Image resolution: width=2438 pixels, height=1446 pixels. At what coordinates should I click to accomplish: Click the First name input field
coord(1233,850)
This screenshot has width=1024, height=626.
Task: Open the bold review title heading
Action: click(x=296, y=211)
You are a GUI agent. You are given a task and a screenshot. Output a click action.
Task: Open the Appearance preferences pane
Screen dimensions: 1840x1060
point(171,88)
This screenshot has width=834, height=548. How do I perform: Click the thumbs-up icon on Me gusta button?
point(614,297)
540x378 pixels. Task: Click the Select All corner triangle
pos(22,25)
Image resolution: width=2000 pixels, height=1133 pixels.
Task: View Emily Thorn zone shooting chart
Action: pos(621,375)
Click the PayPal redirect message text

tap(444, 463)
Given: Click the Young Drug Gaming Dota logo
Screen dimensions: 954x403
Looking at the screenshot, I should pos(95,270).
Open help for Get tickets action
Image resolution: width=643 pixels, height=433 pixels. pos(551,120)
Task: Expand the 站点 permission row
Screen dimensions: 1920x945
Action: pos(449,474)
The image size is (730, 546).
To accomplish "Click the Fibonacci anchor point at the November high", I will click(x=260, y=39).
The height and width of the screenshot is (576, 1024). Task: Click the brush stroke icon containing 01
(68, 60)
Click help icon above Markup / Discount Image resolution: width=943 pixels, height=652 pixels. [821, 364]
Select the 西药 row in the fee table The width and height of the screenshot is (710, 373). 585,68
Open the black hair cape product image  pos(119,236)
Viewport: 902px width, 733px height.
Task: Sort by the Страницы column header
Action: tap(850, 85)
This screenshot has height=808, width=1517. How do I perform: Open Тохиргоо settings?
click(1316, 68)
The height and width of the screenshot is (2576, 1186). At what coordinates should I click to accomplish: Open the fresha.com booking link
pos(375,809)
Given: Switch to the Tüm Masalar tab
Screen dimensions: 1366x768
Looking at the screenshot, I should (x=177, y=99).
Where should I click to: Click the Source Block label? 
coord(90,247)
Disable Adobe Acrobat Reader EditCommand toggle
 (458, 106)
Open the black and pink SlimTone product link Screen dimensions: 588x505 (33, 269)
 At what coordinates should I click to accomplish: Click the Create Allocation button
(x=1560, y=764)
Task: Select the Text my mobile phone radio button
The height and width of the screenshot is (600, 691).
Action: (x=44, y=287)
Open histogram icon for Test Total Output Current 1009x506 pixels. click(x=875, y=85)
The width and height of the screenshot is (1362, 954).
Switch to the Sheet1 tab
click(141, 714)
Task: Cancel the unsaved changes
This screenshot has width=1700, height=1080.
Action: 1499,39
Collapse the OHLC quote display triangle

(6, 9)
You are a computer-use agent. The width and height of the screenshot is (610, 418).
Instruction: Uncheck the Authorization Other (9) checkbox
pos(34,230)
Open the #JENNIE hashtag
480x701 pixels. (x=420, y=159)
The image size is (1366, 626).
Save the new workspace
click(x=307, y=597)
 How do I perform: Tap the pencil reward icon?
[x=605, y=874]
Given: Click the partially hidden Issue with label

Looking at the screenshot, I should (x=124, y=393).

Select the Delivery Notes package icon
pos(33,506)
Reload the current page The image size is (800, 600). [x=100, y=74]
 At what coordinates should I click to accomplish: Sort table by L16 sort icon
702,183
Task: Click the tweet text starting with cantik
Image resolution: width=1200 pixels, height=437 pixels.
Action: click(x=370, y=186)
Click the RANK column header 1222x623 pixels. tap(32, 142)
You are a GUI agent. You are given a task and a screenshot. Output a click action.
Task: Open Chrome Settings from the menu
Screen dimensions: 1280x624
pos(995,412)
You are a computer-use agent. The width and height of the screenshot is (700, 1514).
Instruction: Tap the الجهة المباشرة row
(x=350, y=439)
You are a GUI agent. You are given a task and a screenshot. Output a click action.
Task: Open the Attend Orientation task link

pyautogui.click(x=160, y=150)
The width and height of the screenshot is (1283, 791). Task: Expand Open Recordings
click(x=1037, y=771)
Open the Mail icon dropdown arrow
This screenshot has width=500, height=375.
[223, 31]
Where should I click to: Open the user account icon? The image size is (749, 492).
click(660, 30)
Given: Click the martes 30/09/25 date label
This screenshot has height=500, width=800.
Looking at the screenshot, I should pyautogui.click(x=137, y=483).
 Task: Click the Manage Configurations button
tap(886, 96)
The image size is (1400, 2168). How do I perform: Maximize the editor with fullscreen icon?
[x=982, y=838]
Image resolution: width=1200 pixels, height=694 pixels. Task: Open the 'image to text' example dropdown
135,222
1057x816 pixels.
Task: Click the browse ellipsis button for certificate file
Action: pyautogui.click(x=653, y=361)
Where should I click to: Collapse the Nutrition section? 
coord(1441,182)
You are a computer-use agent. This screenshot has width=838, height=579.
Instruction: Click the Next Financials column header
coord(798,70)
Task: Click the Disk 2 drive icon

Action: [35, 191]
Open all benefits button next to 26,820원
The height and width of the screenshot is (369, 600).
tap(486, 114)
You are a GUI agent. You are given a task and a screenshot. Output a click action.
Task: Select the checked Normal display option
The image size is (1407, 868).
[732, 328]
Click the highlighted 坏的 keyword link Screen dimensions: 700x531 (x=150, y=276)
__________
◆ Task ◆
The response must give every line from the material above that holds the string "computer".

◆ Solution ◆
You are a computer-use agent. The width and height of the screenshot is (610, 418).
You are a computer-use agent. The width and height of the screenshot is (700, 1514).
You are a computer-use agent. This screenshot has width=838, height=579.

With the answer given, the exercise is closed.